# Rain rain rain



## MichaelJ (Apr 2, 2004)

So I have to wonder what the rivers are like ... up north, they must be incredibly roaring. I wish I didn't have commitments all weekend or I'd be up checking out the falls...

I also wonder about the Connecticut River out in Holyoke. We used to go up over the (old) Old County Bridge to watch the water coming over the dam ... what in the summer was an island would be completely buried under torrents of whitewater. In fact, one time you couldn't even tell the dam was there. The water was roaring just a few feet below the bridge deck (which was an open metal grate ... scary!) A few times, the bridge was even completely closed.


----------



## MtnMagic (Apr 2, 2004)

Yes, it's raining here today also. However it did not rain here yesterday so I managed an aerobic 5 miler just to continue to get in shape. In two days we lost half of the remaining snow. The brooks and streams are running high.

I hiked up the Coppermine Trail to Bridal Veil Falls last weekend. The Ammo & Gale Rivers are in high water, even the little Ham Branch and Coppermine Brook (for them) are showing a little whitewater .

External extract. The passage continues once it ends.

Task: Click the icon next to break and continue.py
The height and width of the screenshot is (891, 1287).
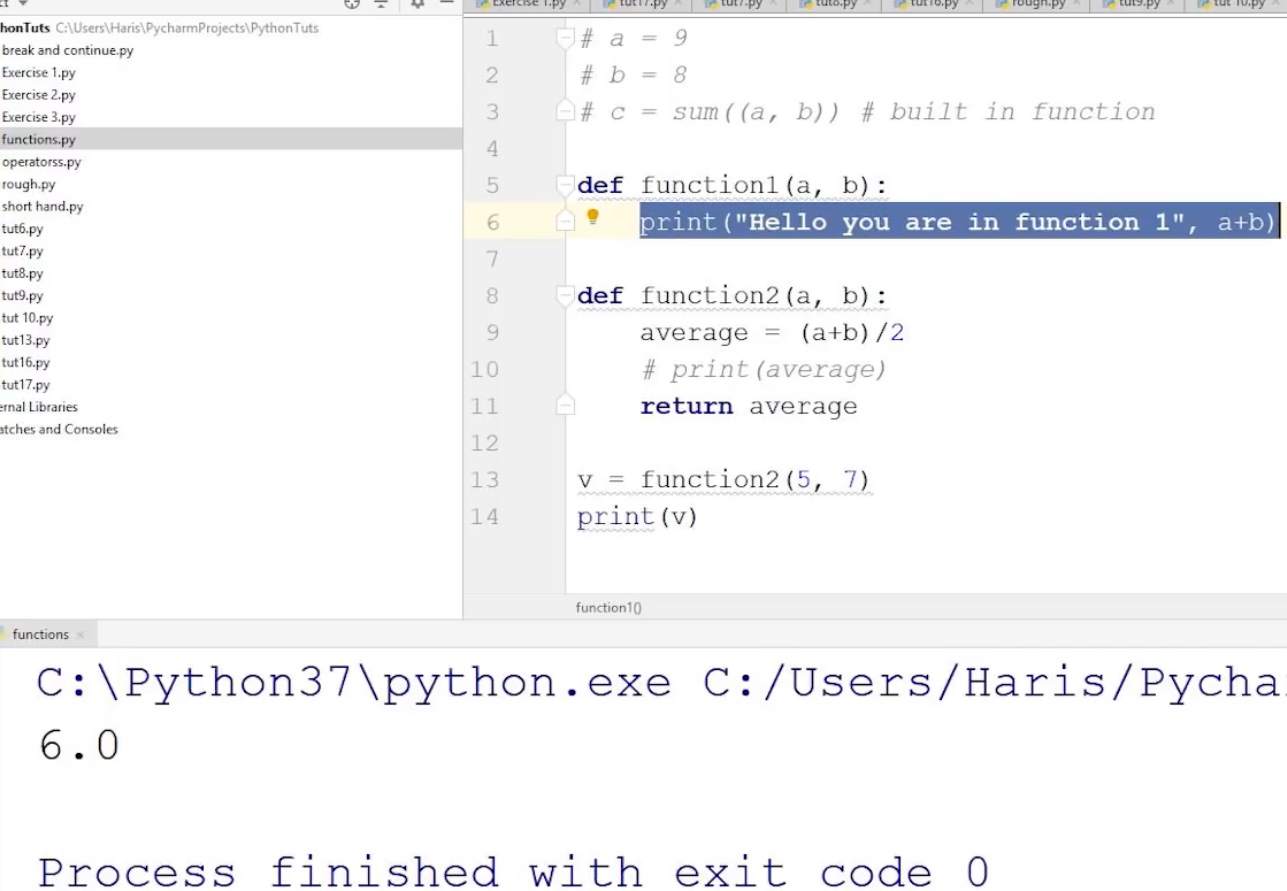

When I go up Brookside Trail and see that those falls are roaring I'll know its time for my annual Giant/Dryad Falls trip. There are two falls about 1.2 miles below The Perch on Israel Ridge path I'm looking forward to visiting soon.


----------



## MtnMagic (Apr 2, 2004)

Here is a useful link to the USGS who daily measures water flow in cubic feet per second. Courtesy of Sky. Thank you!  

All the water gauges:
http://nh.water.usgs.gov/WaterData/station_map.htm

The Connecticut River between Lancaster and Littleton is exceeding 12000 cubic ft per second:
http://waterdata.usgs.gov/nh/nwis/uv/?site_no=01131500&agency_cd=USGS

Yet closer to the MA border in North Walpole, NH, it is exceeding 44,000 cubes per second! 
http://waterdata.usgs.gov/nh/nwis/uv/?site_no=01154500&PARAmeter_cd=00065,00060


----------



## Jaytrek57 (Apr 2, 2004)

I have completed construction of my ark.  :lol: 

Just need to find two *^%# pandas and I'm all set. 

BTW...anyone have a mop?


----------



## coberg (Apr 2, 2004)

*Rain, rain, rain*



			
				MtnMagic said:
			
		

> Yet closer to the MA border in North Walpole, NH, it is exceeding 44,000 cubes per second!
> http://waterdata.usgs.gov/nh/nwis/uv/?site_no=01154500&PARAmeter_cd=00065,00060



Well, they're south of us right, and water runs downhill so it MUST be running faster down near MA!  

I love physics!


----------



## Stephen (Apr 2, 2004)

*Re: Rain, rain, rain*



			
				coberg said:
			
		

> Well, they're south of us right, and water runs downhill so it MUST be running faster down near MA!



AH, the old down on the map=south=downhill.

How many people think the nile runs north to south?  Too many, I'm sure.

-T

P.S. Carpets wet in my cube again. The joys of working in a mill basement.


----------



## coberg (Apr 2, 2004)

Wait, you mean the Nile doesn't run downhill???  I gotta have a talk with my Geography teacher from 4th grade!!  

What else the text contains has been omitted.